Archbishop Prigione, first nuncio to Mexico, dies in Italy

  • May 27, 2016

ROME – An Italian archbishop who served as the first apostolic nuncio to Mexico died May 27 at the age of 94.

Archbishop Girolamo Prigione, who also served at diplomatic posts in El Salvador, Guatemala, Ghana and Nigeria, died in his native Diocese of Alessandria, Italy.

He played an important role in Mexico as it established relations with the Vatican in 1992, ending decades of estrangement and restrictive rules such as priests and nuns not being allowed to wear habits in public.

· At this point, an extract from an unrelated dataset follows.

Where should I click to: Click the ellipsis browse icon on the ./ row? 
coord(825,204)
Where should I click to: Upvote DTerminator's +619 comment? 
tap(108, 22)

His role was not without controversy, however. Archbishop Prigione pursued close ties with the country's political class and promoted conservative clerics to key positions and dioceses, according to church observers.

Following the announcement of his death, the Mexican bishops' conference expressed its gratitude for the archbishop's diplomatic service to the country.

"We entrust him into the loving hands of God, our Lord and we ask that Our Lady of Guadalupe intercede for him. May he rest in peace," the bishops wrote.

Born in Castellazzo Bormida, Italy, Oct. 12, 1921, Archbishop Prigione was ordained a priest in 1944.

He began his diplomatic service at the Vatican in 1951 and went on to work at the Vatican's diplomatic posts in Italy, Great Britain, the United States and Austria. He also served as a papal delegate at the International Atomic Energy Agency in Vienna in the 1960s.

In 1968, he was named as apostolic nuncio to El Salvador and Guatemala by Blessed Paul VI. He also served as the apostolic delegate to Ghana and Nigeria before his appointment as apostolic delegate to Mexico in 1978.

Fourteen years later, St. John Paul II appointed the then-71-year-old Archbishop Prigione as Mexico's first apostolic nuncio and served until his retirement in 1997.